Toujours en lien avec le NEJM, le Wall Street Journal révélait dans son édition du 18 avril dernier qu'une étude parue l'an dernier y recommandant le recours aux lits résidentiels de bronzage dans les cas de déficience en vitamine D avait été financée par une fondation contrôlée par l'industrie des lits de bronzage.

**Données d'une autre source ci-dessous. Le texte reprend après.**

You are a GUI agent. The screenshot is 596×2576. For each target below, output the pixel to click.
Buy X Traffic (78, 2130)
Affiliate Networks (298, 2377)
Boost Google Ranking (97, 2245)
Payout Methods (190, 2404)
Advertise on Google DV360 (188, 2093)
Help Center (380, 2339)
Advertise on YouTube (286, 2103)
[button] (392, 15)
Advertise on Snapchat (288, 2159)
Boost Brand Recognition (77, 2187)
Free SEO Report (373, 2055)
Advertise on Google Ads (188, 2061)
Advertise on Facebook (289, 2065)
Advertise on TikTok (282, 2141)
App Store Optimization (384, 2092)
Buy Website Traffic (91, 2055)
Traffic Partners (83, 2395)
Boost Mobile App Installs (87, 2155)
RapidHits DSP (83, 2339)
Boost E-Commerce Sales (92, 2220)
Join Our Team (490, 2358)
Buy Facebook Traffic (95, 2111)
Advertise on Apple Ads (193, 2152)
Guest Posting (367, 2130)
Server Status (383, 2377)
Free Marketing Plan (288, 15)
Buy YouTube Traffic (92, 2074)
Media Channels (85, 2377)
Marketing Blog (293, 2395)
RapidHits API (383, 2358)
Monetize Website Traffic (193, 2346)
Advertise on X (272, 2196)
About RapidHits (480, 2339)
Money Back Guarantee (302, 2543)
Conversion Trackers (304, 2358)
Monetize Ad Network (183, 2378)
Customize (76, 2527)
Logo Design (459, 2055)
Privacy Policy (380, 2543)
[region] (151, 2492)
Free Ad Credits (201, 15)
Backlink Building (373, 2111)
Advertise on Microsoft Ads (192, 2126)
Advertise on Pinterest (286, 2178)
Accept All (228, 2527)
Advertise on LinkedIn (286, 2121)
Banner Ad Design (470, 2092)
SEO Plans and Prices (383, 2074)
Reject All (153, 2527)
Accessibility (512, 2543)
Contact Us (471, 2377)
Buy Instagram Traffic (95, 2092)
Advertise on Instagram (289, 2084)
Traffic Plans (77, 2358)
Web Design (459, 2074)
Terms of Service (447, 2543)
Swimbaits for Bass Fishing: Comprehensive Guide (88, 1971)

Il y a de plus en plus de preuves à l'effet que les chercheurs ayant des liens financiers avec des entreprises démontrent une nette tendance à favoriser, dans leurs écrits, ces entreprises. Cela explique sans aucun doute que les études financées par les compagnies elles-mêmes (entre 2/3 et ¾ de toutes les études) ont quatre fois plus de chances de faire part de résultats favorables à la compagnie que celles financées par d'autres sources. Or, une publication d'étude favorable équivaut à des millions en publicité auprès de son lectorat spécialisé.

Toutes les études cliniques n'ont d'ailleurs pas la même chance de se voir publier. Par exemple, d'après une étude rapportée par le N.Y. Times du 15 avril, sur un total de 74 essais cliniques de divers antidépresseurs, 97% des études faisant état de résultats positifs ont fait l'objet de publication contre seulement 12% des études rapportant des effets négatifs. Tout ceci dans un contexte où les compagnies font tout pour réduire la durée des essais cliniques: le même article rapporte que dans le cas de l'antidépresseur Effexor, les essais n'auraient duré que deux ans, ce qui est très inférieur à la moyenne.

On ne saurait se surprendre que la motivation première des compagnies pharmaceutiques ne soit pas la santé publique, mais le profit. Mais se pourrait-il que de leur côté, les revues scientifiques ne soient devenues qu'un outil supplémentaire de marketing pour ces entreprises?